Was this it? Leor wondered as a quarter of his body dangled over the edge. The pulsing pain started to seep throughout his body worse than before. It felt as though he was lit ablaze from within. Was I always this weak? Perhaps that was why his mentor left him. The old man saw his pitiful ceiling. He struggled to keep himself upright, arms wobbling like plucked strings. Peeking between his legs, he saw a fearsome black dragon walking on its hind legs, wings stretched wide. Then he remembered Emilia’s earlier bout.
No, it is that damn armor. Infused with the powers of a God. What am I to do against that when I have nothing? A glint of gold flashed through his blurry sight. He stared at Ceri’s ring and saw his pathetic contorted reflection. If only I knew how to use the damn thing. The dark phantoms stalked him whenever he blinked, whispering his failures in his ears.
Too weak. Pitiful. Hopeless.
Love taken. Leor forgotten.
Cast aside. Give in.
The mix of thoughts and voices ate him worse than the wounds. It festered in his mind like maggots. His heart yanked in all directions from molten tendrils, bubbling inside. . .
Until it erupted.
He ripped a loose brick from the wall and swung at her face when he heard she was behind him. Emilia raised her guard. The stone exploded against her gauntlet; dust clouded her good eye, catching her off-guard; she glimpsed a twirling streak of violet through the smoke. Roaring, Leor spun and whipped her across the cheek with a backfist, the blow clapping as loud as thunder. She flopped down the bridge, grasping for footing and her blade but her hand clutched air. Eyes widening, she shot her gaze up. Her longsword, drenched with lightning, flew into Leor’s grasp. He raised the longsword, his eyes drowned in darkness.

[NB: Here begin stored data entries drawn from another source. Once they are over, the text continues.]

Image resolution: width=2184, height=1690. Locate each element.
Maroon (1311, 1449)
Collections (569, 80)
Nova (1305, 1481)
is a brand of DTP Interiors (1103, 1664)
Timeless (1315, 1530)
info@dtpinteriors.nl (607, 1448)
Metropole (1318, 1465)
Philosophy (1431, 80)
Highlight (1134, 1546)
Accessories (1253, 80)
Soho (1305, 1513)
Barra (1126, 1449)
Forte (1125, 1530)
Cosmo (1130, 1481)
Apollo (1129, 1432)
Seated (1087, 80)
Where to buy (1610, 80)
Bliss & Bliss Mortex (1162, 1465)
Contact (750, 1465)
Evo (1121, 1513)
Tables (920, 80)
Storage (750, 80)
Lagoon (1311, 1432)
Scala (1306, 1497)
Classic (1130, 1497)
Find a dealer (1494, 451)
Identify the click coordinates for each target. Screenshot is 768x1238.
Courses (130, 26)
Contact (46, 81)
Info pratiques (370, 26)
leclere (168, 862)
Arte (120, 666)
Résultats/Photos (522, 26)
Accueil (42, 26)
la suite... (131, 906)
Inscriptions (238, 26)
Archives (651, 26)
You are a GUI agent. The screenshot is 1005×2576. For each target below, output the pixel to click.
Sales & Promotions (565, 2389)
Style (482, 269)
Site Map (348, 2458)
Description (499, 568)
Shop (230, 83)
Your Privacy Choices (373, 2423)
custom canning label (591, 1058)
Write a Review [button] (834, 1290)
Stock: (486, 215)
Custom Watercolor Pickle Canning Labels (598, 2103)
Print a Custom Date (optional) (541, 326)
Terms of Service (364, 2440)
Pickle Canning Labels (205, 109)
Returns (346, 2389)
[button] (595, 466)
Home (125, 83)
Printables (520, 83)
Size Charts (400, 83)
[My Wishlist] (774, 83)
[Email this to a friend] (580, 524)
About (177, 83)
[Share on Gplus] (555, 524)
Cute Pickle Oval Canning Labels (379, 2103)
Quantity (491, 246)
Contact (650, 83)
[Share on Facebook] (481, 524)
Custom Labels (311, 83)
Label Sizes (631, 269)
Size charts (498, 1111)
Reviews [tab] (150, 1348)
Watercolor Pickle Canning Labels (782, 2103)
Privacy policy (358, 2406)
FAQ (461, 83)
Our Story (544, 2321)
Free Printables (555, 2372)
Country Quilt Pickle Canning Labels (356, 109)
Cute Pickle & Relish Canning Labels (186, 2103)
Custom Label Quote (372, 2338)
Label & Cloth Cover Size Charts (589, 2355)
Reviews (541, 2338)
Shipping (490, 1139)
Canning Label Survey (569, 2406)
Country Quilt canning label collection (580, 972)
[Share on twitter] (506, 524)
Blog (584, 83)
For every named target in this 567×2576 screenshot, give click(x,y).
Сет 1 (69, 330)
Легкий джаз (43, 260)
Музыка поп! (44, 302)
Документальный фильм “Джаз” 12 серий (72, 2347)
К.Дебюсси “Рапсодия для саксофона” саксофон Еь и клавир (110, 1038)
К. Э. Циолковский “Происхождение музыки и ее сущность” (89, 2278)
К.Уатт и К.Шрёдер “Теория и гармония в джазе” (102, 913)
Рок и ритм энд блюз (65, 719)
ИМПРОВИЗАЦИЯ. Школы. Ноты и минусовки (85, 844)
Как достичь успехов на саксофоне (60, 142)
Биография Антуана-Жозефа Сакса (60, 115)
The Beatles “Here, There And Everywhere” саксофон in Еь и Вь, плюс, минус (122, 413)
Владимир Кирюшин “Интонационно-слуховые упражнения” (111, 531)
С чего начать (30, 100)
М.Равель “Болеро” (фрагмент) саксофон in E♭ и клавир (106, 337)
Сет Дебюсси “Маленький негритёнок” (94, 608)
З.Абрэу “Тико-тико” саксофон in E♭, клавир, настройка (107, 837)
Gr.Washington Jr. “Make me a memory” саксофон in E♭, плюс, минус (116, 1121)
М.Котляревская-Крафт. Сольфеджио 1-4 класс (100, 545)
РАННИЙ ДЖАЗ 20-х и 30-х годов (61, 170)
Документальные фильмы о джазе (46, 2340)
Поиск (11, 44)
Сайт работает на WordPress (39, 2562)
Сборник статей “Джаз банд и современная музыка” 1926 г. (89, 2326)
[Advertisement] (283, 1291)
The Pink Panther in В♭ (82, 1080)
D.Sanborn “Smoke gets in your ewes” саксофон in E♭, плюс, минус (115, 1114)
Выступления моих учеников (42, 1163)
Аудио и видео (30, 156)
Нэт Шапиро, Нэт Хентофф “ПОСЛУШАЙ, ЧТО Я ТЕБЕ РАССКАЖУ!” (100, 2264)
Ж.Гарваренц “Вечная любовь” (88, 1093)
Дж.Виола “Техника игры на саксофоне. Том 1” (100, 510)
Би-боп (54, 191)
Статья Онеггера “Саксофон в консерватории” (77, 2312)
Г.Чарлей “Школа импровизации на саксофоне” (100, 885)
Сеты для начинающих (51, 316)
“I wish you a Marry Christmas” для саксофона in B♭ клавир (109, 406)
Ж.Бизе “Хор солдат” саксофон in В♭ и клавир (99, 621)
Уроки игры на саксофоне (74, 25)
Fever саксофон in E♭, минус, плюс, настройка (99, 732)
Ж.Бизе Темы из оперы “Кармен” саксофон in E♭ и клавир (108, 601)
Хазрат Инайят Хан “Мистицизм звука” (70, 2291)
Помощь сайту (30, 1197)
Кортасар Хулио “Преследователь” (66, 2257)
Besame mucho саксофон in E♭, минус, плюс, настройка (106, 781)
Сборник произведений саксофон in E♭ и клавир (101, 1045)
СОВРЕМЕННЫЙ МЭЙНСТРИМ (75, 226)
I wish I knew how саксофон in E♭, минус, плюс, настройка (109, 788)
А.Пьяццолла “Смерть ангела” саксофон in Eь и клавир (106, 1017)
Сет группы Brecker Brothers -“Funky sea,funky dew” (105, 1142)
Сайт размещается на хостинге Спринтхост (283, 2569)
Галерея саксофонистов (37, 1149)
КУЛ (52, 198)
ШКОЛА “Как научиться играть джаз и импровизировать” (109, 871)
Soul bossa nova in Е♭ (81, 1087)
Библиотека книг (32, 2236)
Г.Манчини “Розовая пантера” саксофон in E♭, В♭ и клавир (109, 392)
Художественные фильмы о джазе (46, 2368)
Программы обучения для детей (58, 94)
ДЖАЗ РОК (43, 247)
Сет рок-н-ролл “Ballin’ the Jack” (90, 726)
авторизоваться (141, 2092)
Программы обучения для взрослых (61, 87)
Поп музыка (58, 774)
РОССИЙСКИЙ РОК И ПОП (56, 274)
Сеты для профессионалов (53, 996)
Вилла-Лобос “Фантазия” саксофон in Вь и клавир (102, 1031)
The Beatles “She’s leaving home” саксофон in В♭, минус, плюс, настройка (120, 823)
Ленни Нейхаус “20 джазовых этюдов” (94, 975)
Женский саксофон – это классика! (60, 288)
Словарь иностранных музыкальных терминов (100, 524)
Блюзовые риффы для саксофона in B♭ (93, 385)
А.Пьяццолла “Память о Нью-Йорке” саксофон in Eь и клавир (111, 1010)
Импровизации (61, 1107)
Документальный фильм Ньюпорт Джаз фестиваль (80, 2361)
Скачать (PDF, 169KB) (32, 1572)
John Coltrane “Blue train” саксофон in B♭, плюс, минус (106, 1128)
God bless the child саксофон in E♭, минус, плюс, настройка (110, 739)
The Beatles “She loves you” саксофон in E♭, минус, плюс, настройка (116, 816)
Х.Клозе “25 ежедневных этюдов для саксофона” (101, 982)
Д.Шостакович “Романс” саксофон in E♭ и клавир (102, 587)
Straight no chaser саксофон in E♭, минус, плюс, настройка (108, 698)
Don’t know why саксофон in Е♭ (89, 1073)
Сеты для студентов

“Stop!” Alden shouted. “That is enough!”
The Pontiff’s voice pierced his senses and shook him awake from his bloodlust. The dark voices hushed. Stunned by his own doing, Leor lowered the violet blade. The tip merely tapped the ground but it was enough to stab the stone. Lightning infected the cracks and ripped them apart. Pieces then entire chunks of the bridge began to crumble. Just as he turned to run, he saw Emilia was still frozen amidst the collapsing sea. No time to think. No time to take her and make it back. Shit. Leor sprang after her.
They rolled through the air, dirt and pebbles pelting them as they zipped by, the ground rushing up fast. The falling stones shattered and brewed up a death cloud when they smashed the ground. He did not like what would become of them if that were them, but the images came nonetheless. Tightening his hold of the Dragonslayer, he plunged the longsword into the nearest pier and screamed as the grind fought against the fall. Pain wrested up his arm; it felt like his muscles exploded and someone was skinning the fibers from his bones. He tried to swallow the pain but his grip gave out a quarter way from the floor. Leor turned over in the air and tucked Emilia in, cloak flailing in the wind.
The ground punched him hard like a tree had fallen on him, knocking the air and the rest of his energy out of him, then dragged him into darkness.